[R] Uses of isoMDS()

From: Ross Clement <R.P.Clement_at_westminster.ac.uk>
Date: Mon 06 Jun 2005 - 23:28:29 EST

Hi. I'm using the isoMDS() function of the MASS library for multidimensional scaling. I have two questions that I have not been able to solve by searching through the archives.

(i) What is the exact stress measure used? The text in the help file
says:

     This chooses a k-dimensional (default k = 2) configuration to
     minimize the stress, the square root of the ratio of the sum of
     squared differences between the input distances and those of the
     configuration to the sum of configuration distances squared.
     However, the input distances are allowed a monotonic
     transformation.

I presume that this is Stress-1 from Kruskal's 1964 paper "Multidimensional scaling by optimising goodness of fit to nonmetric hypothesis". (I haven't got a copy of this paper but have Borg and Groenen's book which references it). However, I'm not 100% sure given the text description in the help file, and note that isoMDS() quotes stress as a percentage.

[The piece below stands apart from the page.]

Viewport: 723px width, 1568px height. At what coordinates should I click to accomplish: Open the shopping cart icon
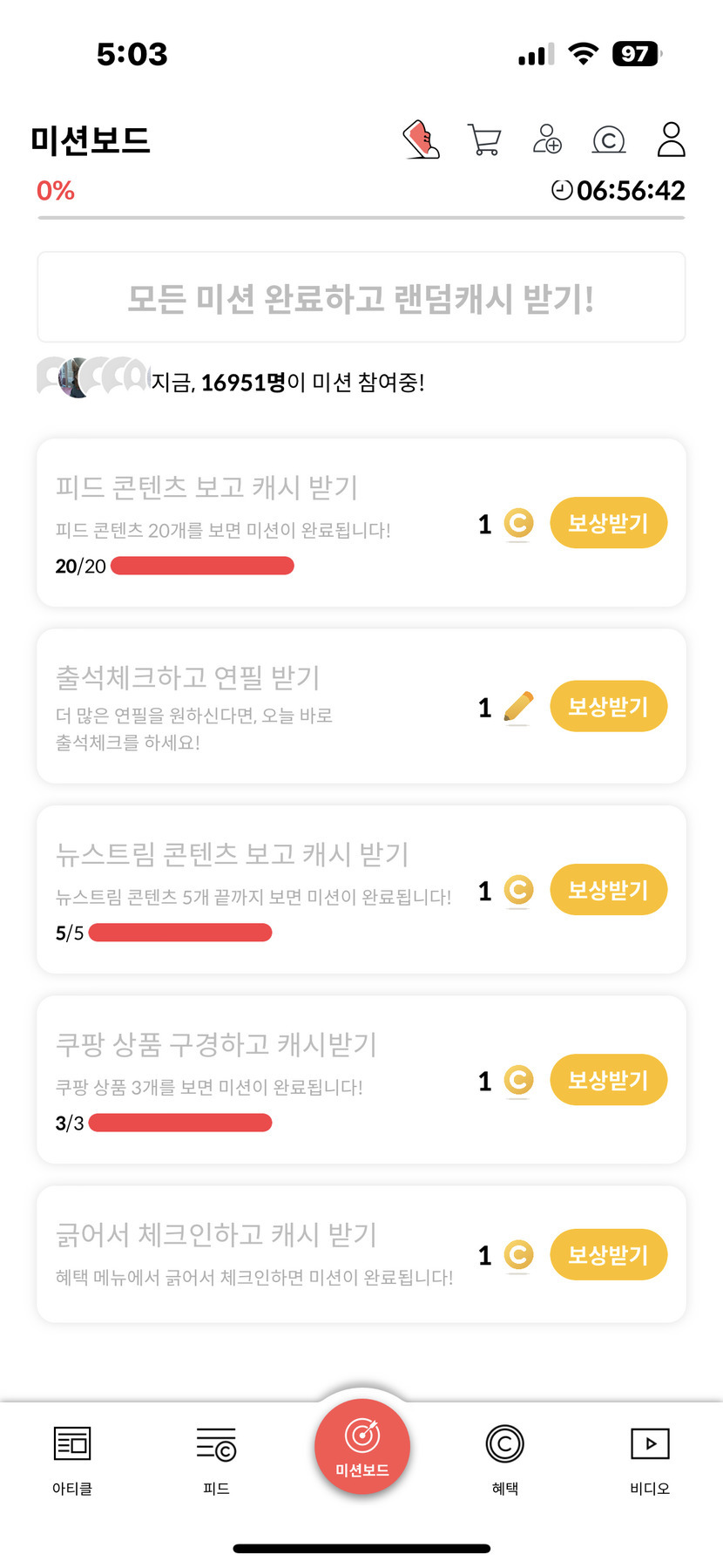click(x=484, y=139)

As a preparation for using MDS I wrote some MDS code using iterative majorisation. While I'm sure that isoMDS() produces much better results, I would still like to do a like-for-like comparison. If I use a straight correlation measure between the original and recreated distances, then isoMDS() is considerably (typically about 0.05) better than my program, but I'd like to have the proper stress comparison.

(ii) I write most of my code in C. I haven't been able to pin down
exactly what the status of linking C to R is. At present I do the following:

  if ( experiment == MDS )
  {
    writeDistData( "temp.csv" );
    system( "R --no-save < rEuclidean.R >> /dev/null" );     reread( "temp.points" );
  }
  else if ( experiment == PCA )
  {
    writeRawData( "temp.csv" );

    system( "R --no-save < rEuclidean.pca.R >> /dev/null" );     reread( "temp.scores" );
  }

with appropriate R commands in the .R files.

This was easy to write, seems to work fine, and doesn't seem too slow. But, I'd still like to ask if there is a tidier way of achieving the same effect.